盛況なお客の賑わいに、あっという間に用意していたとうもろこしを全部売り切って、更に集めた食材も全部売れたのだ。
ほくほく気分で上機嫌なのも当たり前。その上、醤油も幾らか分けたので、懇切丁寧に教えてくれる。
「あそこで美味いのは、最近だとジャイロって料理だな。小麦粉を水で溶かしたヤツをうすーく焼いてな、それに焼いた魚やら貝やらエビやらイカやら入れて巻いて、そこに香辛料を入れたヤツなんだけど、これがピリ辛で美味くてな。
あとな、コプラの根っ子から取った汁を乾燥させた粉から作った甘いヤツがあるんだけど、こいつも食ってみな、美味いから。
それと、手間は掛かってないけど、俺ん所みたいな網焼きで、貝を焼いた所にオレアノの実から取った油をちょいと垂らしてな、そこに塩を振りかけたヤツも美味いぜ。

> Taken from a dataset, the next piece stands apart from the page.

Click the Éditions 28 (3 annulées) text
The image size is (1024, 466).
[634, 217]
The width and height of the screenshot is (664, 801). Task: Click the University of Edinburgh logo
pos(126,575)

今の季節だと、酸っぱい果物を掛けて食うのも良いかもな。それに――」
楽しそうに教えてくれる屋台のオヤジの言葉を聞いて、どんなものかと興味を持った五郎たちは、早速港近くの市場に訪れていた。
「賑やかっすねぇ」
有希の言葉通り、そこは活気に満ちていた。
雑多な魚介類が所狭しと屋台に並び、果物や野菜も溢れている。
中継都市であるジェイドなだけあって、香辛料やお茶の種類も数多い。
「聞いた話だと、ジャイロっての売ってるのはこの先みたいだけど、あそこで売ってる網焼きも気にならねぇか?」
五郎の視線の先には、熱でパカっと蓋を開けた手の平サイズの貝が、旨味たっぷりの汁をふつふつさせている。
「うわっ、美味しそー。食べたいな~」
ねだるように言うレティシアに、五郎は楽しそうに返す。
「おう。一緒にみんなで食べようぜ。奢るから、じゃんじゃん行こうぜ」
「わーい! ありがとー、ごろーさん! ふとっぱらー!」
五郎ら財布を受け取って、早速買いに行くレティシア。
「ちょ、レティ! もう!」
レティシアの遠慮の無さに、顔を赤らめるカリーナ。それに五郎は苦笑ながら、
「気にすんなって。こっちが奢りたいだけなんだから。一緒に食べる方が、俺は好きだからよ」
そう言って、カリーナの手を取って引っ張っていく。
「えっ! あっ、ううっ……」
顔を更に赤らめ、うつむかせながら引っ張られるカリーナ。
五郎はそれには全く気付いた様子もなく、レティシアから出来立ての焼き貝を貰って、カリーナに渡していたりした。
「アレは、わざとやってるのですかな?」
五郎の様子に肩をすくめるように言うアルベルトに、
「残念ながら、素っすよ」
同じく肩をすくめるようにして有希は返し、出来立ての焼き貝を食べに行く。
「うわっ、まだふつふつ言ってるっすねぇ」
出来立てで熱々の貝を、渡された木串で取り出す。
ぽたぽたと、旨味の汁を滴らせるそれを、ぱくりと一口に。
「はふふっ……熱いっすけど、美味いっすねぇ」
淡泊だが旨味たっぷりの貝は、噛み締める毎に美味しさが溢れてくる。
ほど良く振られた塩と、植物油のオレアノ油が、貝だけでは足らない塩味とコクを加えてくれていた。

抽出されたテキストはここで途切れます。